## TEXTE D'ÉTUDE
..............................
Manon a eu la malchance de naître à la maternité d’Abbeville avec une malformati­on à la base du nez. Toute petite, elle a été opérée avec succès et seule une discrète cicatrice reste visible. Une cicatrice qui va malheureus­ement lui valoir des moqueries, des paroles blessantes…

C’est avec un grand courage que Manon Impens qui habite dans un petit village près d’Abbeville a accepté de nous raconter ce mal qui a bien failli la détruire.

« Au début, ils deux, trois puis d’autres les ont rejoints comme un troupeau ! »

Si sa scolarité en primaire s’est déroulée normalemen­t, la vie de cette jeune fille va tourner au cauchemar à son entrée au collège : « ça a commencé quand je suis entrée en 6e. Quelques jours après la rentrée, plusieurs élèves m’ont tout de suite attaqué sur mon physique. Au début, ils étaient deux, trois puis d’autres les ont rejoints comme un troupeau ! Et c’était tous les jours… Je ne comprenais pas car je ne leur avais rien fait, il n’y avait pas d’antécédent­s. C’était de la méchanceté pure et gratuite. »
..............................
## CONSIGNES
A. Indiquez si chacune des affirmations suivantes concorde avec le texte d'étude en répondant par oui ou par non et en citant les mots du texte qui tranchent. (i) Manon a été opérée avec succès lorsqu'elle était toute petite. (ii) Les moqueries ont commencé dès l'école primaire. (iii) D'après Manon, les élèves s'en prenaient à elle à cause de quelque chose qu'elle leur avait fait.
B. Recopiez le passage du texte d'étude qui commence aux mots « Manon a eu la » et s'arrête après les mots « failli la détruire. ».
..............................
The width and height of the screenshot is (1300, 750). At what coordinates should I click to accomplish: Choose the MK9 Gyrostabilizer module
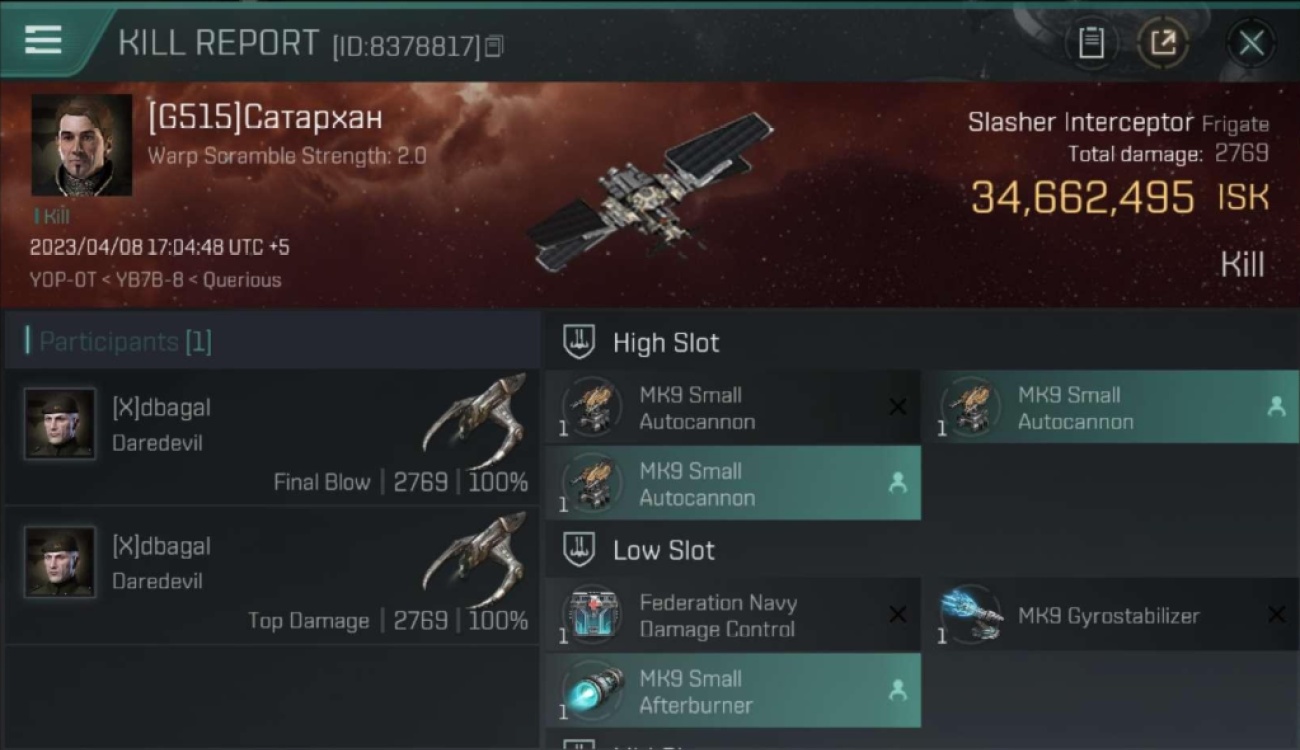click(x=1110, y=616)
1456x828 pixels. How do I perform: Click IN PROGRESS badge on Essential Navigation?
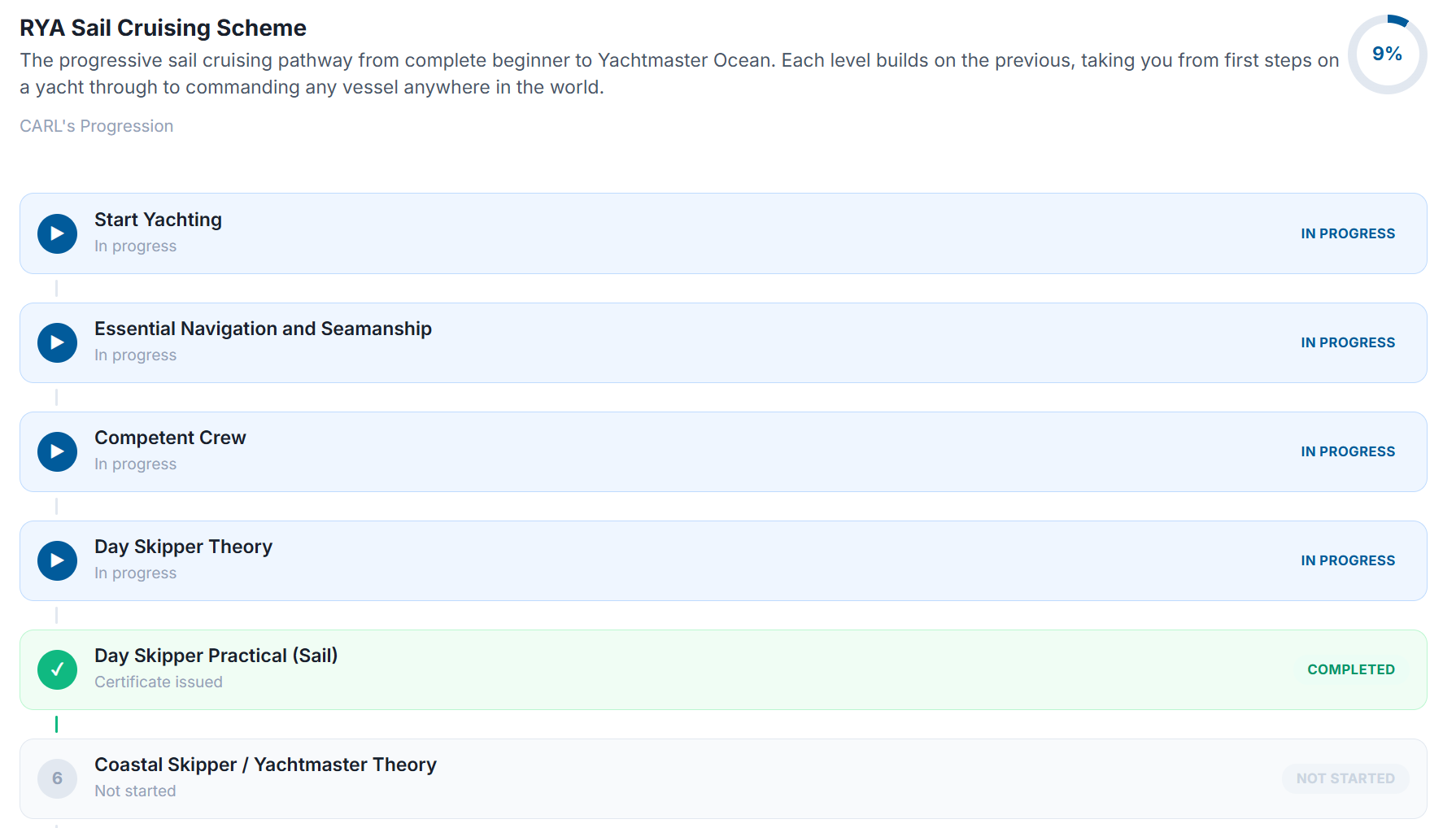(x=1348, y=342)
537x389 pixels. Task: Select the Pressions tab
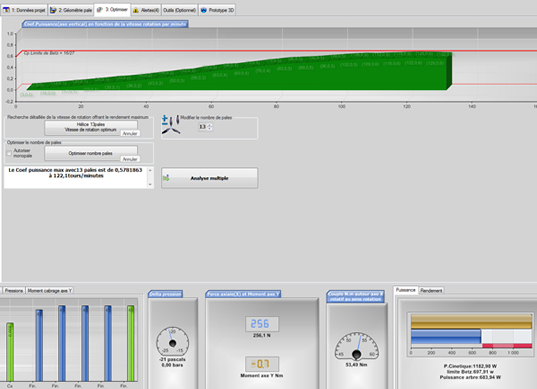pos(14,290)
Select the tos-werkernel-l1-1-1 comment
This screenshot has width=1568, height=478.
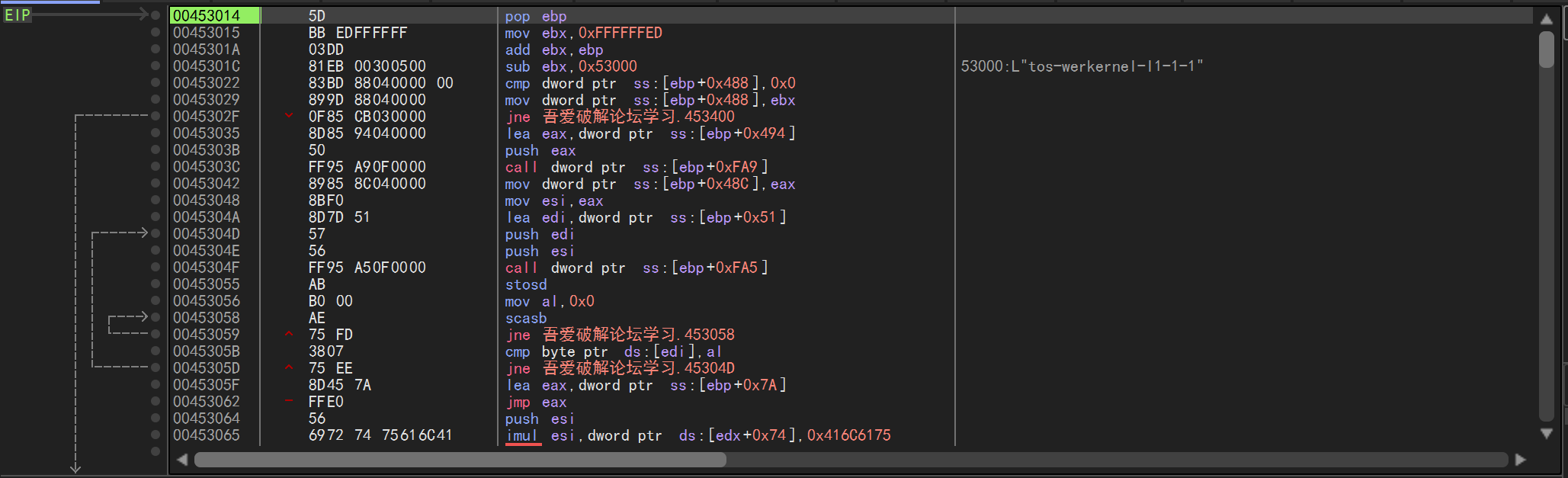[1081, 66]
..............................
## CORRIGÉ
A.
(i) Oui : « Toute petite, elle a été opérée avec succès ».
(ii) Non : « ça a commencé quand je suis entrée en 6e ».
(iii) Non : « je ne leur avais rien fait ».

B.
Manon a eu la malchance de naître à la maternité d’Abbeville avec une malformati­on à la base du nez. Toute petite, elle a été opérée avec succès et seule une discrète cicatrice reste visible. Une cicatrice qui va malheureus­ement lui valoir des moqueries, des paroles blessantes…

C’est avec un grand courage que Manon Impens qui habite dans un petit village près d’Abbeville a accepté de nous raconter ce mal qui a bien failli la détruire.